C'est la première fois, depuis samedi 4 novembre, et l'annonce de sa démission depuis Riyad, que M. Hariri s'exprime.

 

Cette entrevue intervient dans un contexte de crise au Liban, suite à la démission, annoncée samedi 4 novembre depuis Riyad par Saad Hariri, de sa démission. Un contexte marqué, également, par des interrogations quant à la liberté de mouvement et de parole du Premier ministre.

Depuis cette annonce, M. Hariri n'est pas rentré au Liban pour présenter officiellement sa démission. Et ce malgré les appels unanimes de la classe politique libanaise, y compris de la part du Courant du Futur, le parti de M. Hariri, à ce qu'il rentre au Liban.

Ces derniers jours, plusieurs hauts responsables libanais ont affirmé que le Premier ministre est retenu contre son gré dans la capitale saoudienne. Le président libanais Michel Aoun a réitéré dimanche son inquiétude quant aux "conditions mystérieuses" entourant la situation du Premier ministre à Riyad. "La liberté de mouvement de M. Hariri est limitée et plusieurs conditions lui ont été imposées", a affirmé M. Aoun, quelques heures avant la diffusion de l'entrevue. "La communication avec lui est également limitée, même pour les membres de sa famille", a-t-il ajouté, réaffirmant que "les propos de Hariri doivent être évalués avec précaution car ils ne reflètent pas nécessairement la réalité".

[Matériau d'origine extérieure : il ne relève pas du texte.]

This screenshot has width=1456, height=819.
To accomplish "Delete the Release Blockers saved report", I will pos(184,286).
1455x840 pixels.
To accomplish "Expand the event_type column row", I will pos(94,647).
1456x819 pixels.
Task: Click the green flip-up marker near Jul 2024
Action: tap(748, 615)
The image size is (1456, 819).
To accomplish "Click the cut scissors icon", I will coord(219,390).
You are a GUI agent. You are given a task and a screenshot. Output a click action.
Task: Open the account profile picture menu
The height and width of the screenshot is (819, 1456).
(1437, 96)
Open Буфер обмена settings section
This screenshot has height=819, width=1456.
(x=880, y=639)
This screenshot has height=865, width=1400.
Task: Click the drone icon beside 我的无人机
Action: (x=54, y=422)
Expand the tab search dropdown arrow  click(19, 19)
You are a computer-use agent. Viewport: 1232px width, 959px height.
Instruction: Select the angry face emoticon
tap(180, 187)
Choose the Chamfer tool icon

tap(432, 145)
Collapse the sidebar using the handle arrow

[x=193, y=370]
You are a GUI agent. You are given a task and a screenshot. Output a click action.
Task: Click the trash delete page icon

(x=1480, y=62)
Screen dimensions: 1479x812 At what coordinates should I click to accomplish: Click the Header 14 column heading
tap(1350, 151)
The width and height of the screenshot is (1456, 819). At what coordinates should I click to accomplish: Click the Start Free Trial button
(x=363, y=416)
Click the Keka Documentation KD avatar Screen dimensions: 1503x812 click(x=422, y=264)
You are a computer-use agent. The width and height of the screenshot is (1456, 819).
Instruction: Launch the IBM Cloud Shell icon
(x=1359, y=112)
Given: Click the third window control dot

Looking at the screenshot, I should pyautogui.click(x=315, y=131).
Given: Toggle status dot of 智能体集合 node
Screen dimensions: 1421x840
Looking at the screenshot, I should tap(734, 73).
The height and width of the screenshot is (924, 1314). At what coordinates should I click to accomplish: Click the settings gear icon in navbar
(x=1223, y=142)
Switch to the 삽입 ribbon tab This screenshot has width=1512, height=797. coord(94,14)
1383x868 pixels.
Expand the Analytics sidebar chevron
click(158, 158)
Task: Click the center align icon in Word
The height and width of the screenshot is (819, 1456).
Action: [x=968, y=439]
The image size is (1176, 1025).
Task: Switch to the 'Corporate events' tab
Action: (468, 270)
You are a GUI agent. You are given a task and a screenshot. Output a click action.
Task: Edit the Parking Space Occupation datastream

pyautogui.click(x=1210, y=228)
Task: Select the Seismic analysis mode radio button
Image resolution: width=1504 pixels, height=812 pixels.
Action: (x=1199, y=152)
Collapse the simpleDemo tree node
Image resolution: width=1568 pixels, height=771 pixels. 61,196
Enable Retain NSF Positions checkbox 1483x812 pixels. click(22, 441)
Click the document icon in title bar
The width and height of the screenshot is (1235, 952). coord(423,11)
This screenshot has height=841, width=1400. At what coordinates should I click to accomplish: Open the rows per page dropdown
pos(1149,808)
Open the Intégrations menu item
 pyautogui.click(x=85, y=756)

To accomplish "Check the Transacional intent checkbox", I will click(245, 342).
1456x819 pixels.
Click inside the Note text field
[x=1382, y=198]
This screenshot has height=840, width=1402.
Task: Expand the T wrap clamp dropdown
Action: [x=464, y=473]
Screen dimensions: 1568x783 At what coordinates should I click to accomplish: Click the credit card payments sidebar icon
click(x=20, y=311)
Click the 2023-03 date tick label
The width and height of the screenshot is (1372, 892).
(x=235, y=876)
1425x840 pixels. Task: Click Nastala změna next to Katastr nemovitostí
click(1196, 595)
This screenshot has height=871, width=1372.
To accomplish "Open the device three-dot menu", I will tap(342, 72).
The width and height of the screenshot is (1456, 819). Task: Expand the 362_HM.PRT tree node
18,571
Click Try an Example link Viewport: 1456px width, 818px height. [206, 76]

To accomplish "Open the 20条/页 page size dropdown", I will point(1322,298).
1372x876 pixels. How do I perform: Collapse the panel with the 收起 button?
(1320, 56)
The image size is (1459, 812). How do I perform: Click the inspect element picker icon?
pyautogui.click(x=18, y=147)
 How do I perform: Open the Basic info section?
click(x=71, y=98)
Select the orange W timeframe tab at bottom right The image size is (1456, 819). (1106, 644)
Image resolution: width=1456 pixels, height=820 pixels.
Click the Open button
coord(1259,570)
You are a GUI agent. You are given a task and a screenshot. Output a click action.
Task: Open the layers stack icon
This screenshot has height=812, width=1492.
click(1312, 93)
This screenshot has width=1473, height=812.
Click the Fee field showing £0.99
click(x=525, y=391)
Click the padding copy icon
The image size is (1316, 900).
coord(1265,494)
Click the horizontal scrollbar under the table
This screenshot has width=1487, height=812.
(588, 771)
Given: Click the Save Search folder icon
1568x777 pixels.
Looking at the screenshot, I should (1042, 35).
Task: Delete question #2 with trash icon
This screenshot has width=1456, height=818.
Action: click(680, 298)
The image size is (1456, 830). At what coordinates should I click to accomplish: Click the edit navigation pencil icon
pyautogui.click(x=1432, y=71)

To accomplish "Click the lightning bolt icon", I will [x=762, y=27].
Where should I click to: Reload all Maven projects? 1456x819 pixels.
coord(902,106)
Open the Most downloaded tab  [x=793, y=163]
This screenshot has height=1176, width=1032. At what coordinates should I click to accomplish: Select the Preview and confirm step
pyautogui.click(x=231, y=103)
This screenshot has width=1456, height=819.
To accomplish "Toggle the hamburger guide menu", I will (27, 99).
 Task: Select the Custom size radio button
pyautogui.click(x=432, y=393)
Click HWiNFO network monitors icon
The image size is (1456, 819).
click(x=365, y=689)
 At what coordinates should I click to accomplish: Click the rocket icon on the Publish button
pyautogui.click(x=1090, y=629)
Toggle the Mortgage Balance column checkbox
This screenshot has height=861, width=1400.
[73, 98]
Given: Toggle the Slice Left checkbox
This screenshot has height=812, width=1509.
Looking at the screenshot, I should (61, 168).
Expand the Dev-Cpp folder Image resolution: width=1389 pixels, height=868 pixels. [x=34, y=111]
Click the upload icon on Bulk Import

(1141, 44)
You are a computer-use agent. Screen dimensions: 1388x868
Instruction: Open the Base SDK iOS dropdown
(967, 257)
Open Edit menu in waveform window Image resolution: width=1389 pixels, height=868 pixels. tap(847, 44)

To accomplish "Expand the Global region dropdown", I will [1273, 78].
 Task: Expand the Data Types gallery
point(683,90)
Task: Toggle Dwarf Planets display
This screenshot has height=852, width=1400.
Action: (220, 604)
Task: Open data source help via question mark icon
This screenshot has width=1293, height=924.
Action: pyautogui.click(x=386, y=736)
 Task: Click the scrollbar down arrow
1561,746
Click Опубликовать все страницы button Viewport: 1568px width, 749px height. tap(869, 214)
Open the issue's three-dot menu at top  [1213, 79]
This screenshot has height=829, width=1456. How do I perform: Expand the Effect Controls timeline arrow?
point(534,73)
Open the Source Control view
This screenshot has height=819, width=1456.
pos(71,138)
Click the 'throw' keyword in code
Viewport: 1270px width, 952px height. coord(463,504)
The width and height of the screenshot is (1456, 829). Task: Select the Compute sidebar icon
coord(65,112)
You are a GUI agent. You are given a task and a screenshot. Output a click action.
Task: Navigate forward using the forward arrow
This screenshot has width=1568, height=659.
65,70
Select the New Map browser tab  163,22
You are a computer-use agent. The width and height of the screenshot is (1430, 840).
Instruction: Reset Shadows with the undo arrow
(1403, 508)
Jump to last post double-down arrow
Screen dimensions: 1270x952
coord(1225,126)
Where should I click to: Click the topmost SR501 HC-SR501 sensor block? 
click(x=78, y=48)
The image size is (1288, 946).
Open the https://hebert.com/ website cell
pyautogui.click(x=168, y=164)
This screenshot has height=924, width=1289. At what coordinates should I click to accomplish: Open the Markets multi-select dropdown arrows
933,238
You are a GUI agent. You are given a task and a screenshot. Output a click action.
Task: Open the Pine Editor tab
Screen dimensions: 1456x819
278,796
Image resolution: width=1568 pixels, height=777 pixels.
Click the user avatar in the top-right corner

Un responsable libanais a d'ailleurs indiqué à Reuters, que Michel Aoun a déclaré à des ambassadeurs étrangers en poste à Beyrouth que Saad Harriri "a été enlevé". Deux hauts responsables du gouvernement libanais, un haut responsable proche de M. Hariri et une quatrième source interrogées par Reuters ont également déclaré que M. Hariri est retenu contre son gré en Arabie saoudite.